Putting those issues to one side, wearing HoloLens really was a very different computing experience. If you've seen Google Glass or even Skully's AR-enhanced motorcycle helmet, you've really only experienced a 2D augmented reality. What Microsoft is doing is more akin to the complex heads-up displays used in the upcoming generation of military jets, with a true 3D experience coming through each eye.

Walking on Mars was (to steal a phrase from Apple) "magical". Talking to a NASA scientist's Oscar-like golden avatar as he pointed out rocks and explained geological features gave me a whole new perspective on the work JPL is doing with the Mars rovers. With a 3D model of Curiosity sat in my peripheral vision, I could see just how big the SUV-sized robot was, as I bent down to examine a rock.

The OnSight software Microsoft had developed with JPL was an interesting example of just what HoloLens can do when linked to other computers. I could look at the screen of a PC on a desk running Curiosity's current navigation software; the HoloLens software was aware of the PC's location and left its display clear as I looked at the screen. But unlike a normal PC I could move the mouse off the screen and start clicking on the 3D Martian landscape, setting way points for the Rover, points that were dropped straight into the navigation tools map of Mars.

Microsoft was keen to show off possible scenarios for its augmented reality tools, and a Windows Holographic version of Skype was used to demonstrate how HoloLens might be used for remote working, or for hands-on support. I was presented with a set of tools, and a disassembled light switch. Using the HoloLens' Skype software I talked to an engineer who could use the HoloLens' cameras to see what I was seeing.

At the other end of my connection was a Windows tablet, running a variant of the familiar Skype client. As I used the tools to test the wiring and hook up the light switch, the engineer I was talking to was able to use their copy of Skype to draw on my field of view, guiding me through the intricacies of American wiring letting me know which wire was which and how it should be connected to the switch.

Games where at the heart of the next demo, a Minecraft variant the team called HoloBuilder. The furniture in a simulated living room was covered in block constructions, with a castle hidden under a table. Using voice commands I could switch between tools, digging a moat with a finger click, before blowing an army of zombies into lava. Looking through tables into pools of glowing lava was an unusual experience, with the lava below the floor I was standing on. Blowing holes in walls with Minecraft explosives revealed bats flying at me, and revealed a cavern landscape, with pouring lava.

HoloLens' main interaction tools are a finger click (folding down your index finger) and voice. You use voice to change tools, and a click to interact with the 3D model. I used clicks to flag objects on Mars, to pin Skype windows in free space, and to play with Minecraft sheep.
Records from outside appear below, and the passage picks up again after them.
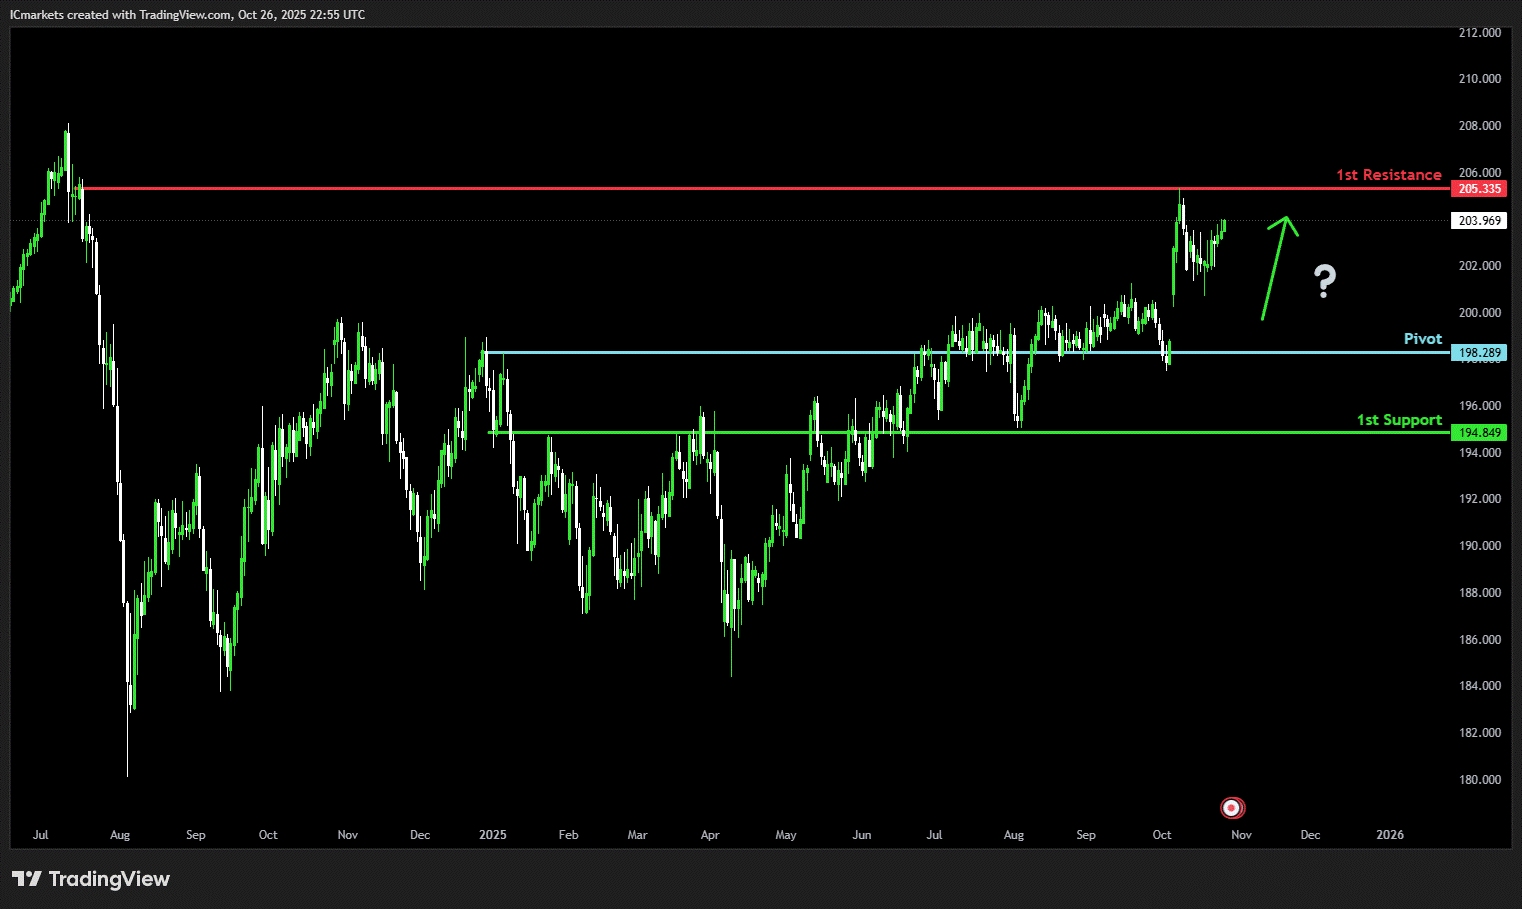
Task: Click the ICmarkets TradingView.com header text
Action: [x=187, y=15]

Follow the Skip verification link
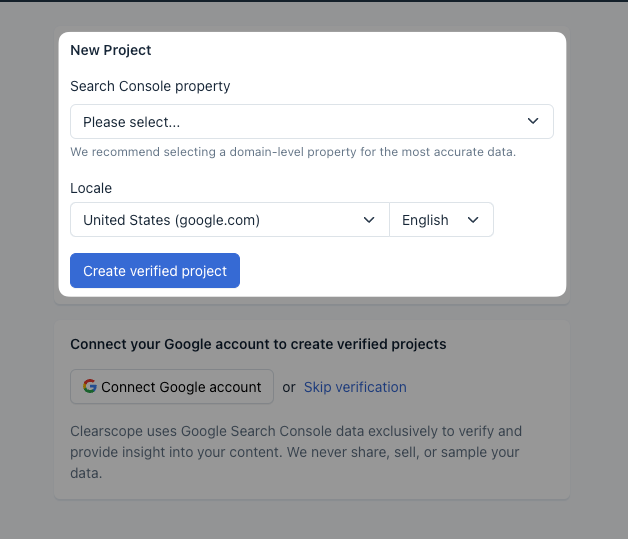[x=355, y=387]
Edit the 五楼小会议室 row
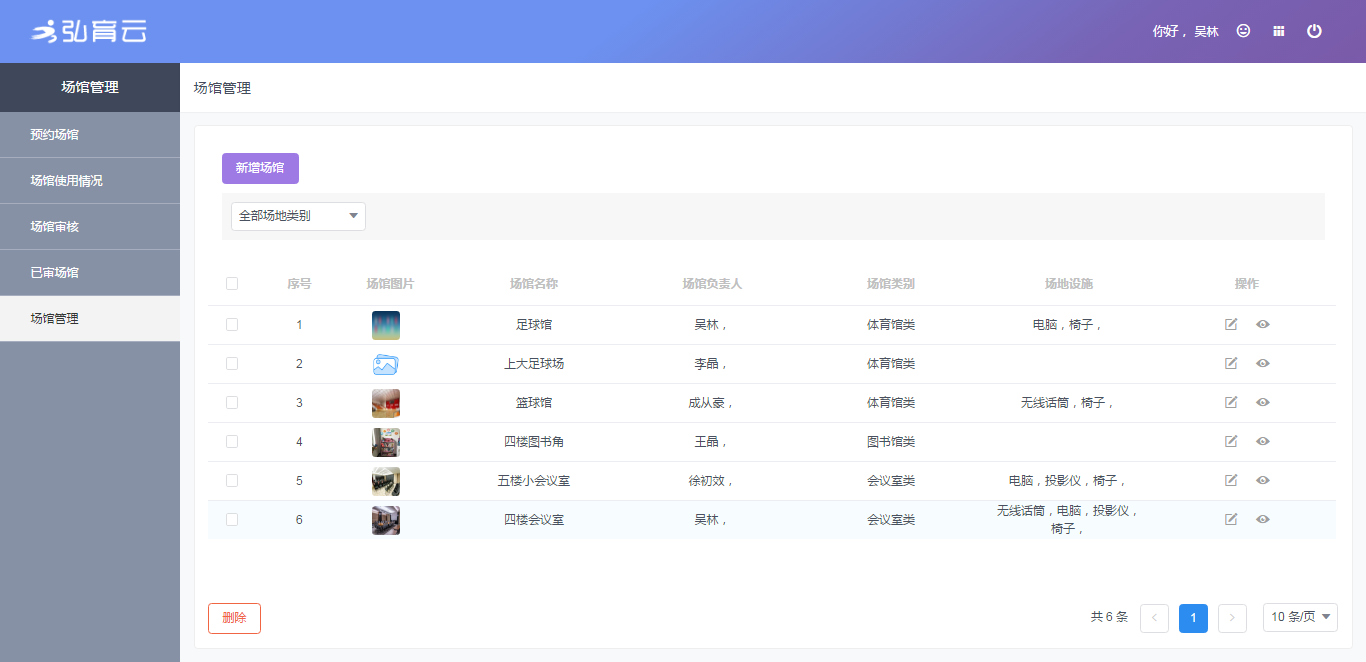Screen dimensions: 1366x662 [1231, 480]
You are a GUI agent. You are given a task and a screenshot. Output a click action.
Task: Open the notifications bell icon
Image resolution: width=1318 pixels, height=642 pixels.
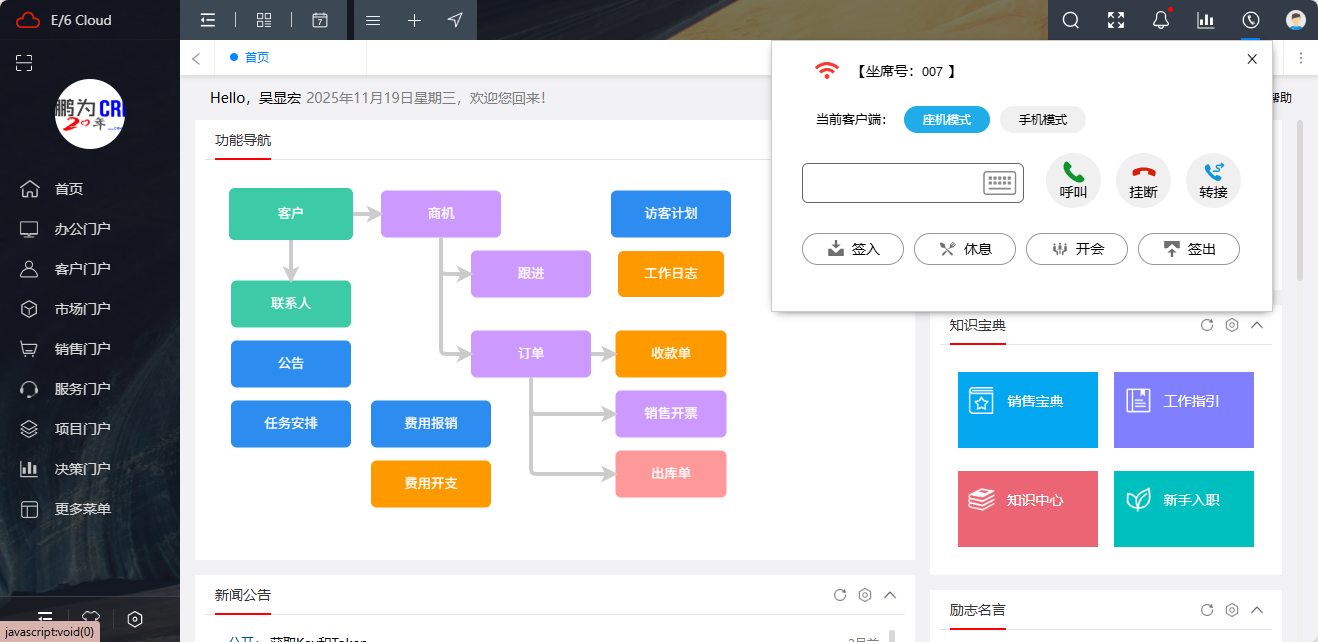point(1160,19)
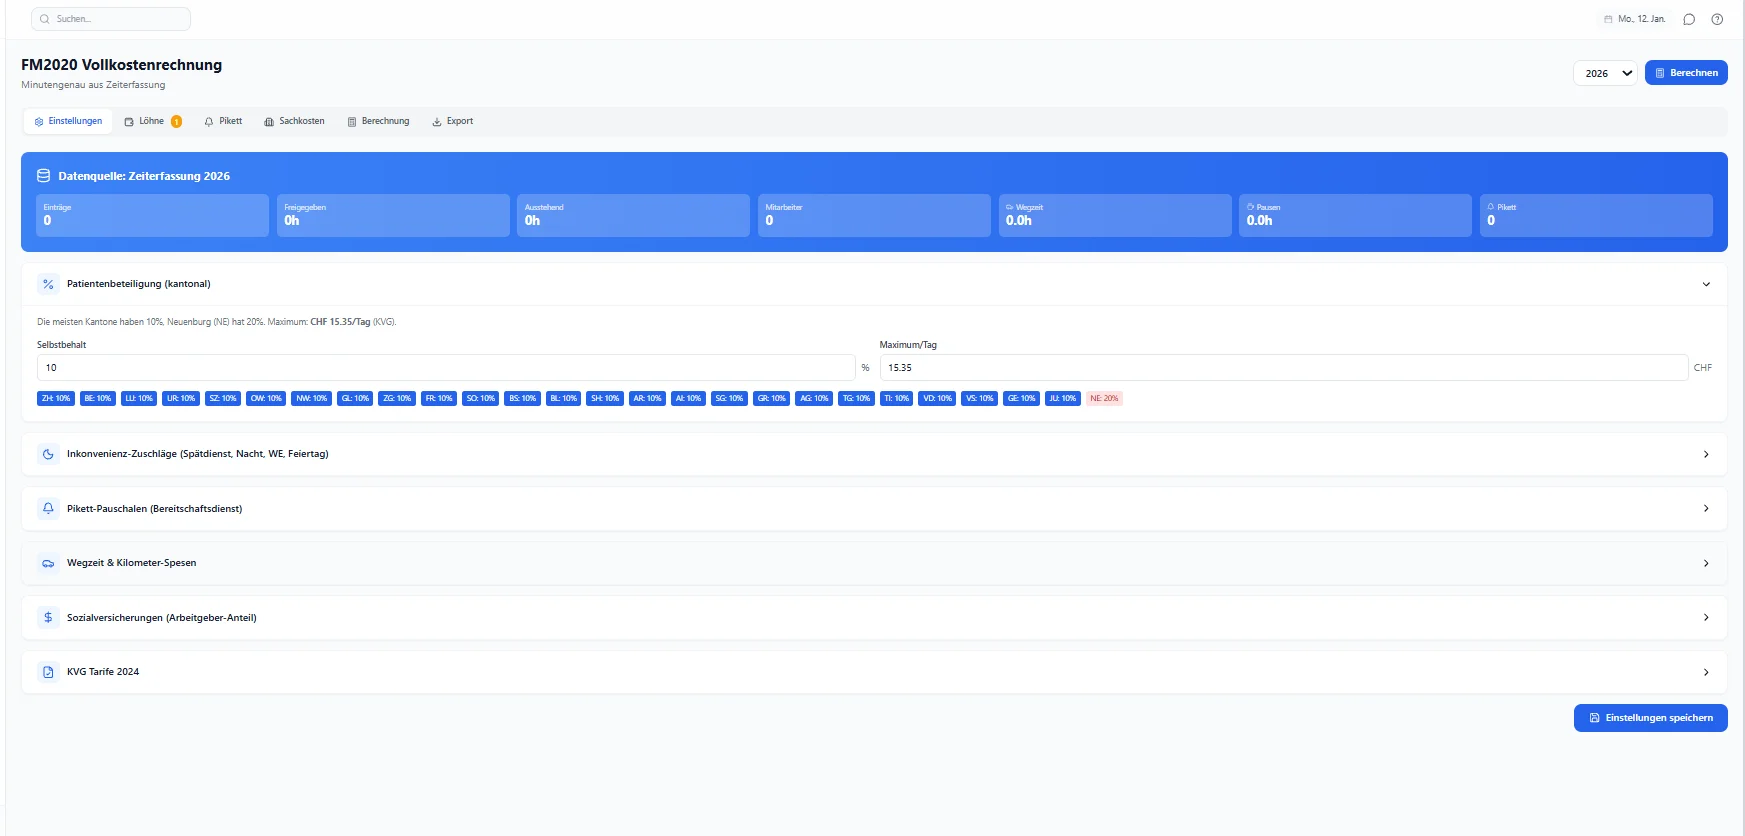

The keynote showed off Windows Holographic's HoloStudio app, and the final demo went into more detail on how it could be used to build models for 3D printing. While this wasn't hands on time, we were able to watch a 3D model being built and edited. HoloStudio used what appeared to be depth sensors to bring models into the real world, placing them on furniture and letting the user scale them for printing. A Microsoft representative suggested that it would make an ideal tool for previewing 3D models before printing, with a user able to place a model in the physical world and walk around it to see how it fitted in.

Back in the early 1990s I worked on an augmented reality project at a telecoms research lab. It got nowhere, as we just couldn't deliver the computing power we needed. Twenty years later, Microsoft is finally delivering on the AR vision in HoloLens and Windows Holographic. Being able to use gaze, gestures, and voice to interact with 3D images overlaid on the real world is a very different way of interacting with computers; but it's also one that's surprisingly logical.

Microsoft's HoloLens works, and (at least in prototype form) works well. Now we need to see how apps are built, and what the final production hardware is like. But after a few minutes inside Windows Holographics' world, it's a place I want to explore in depth.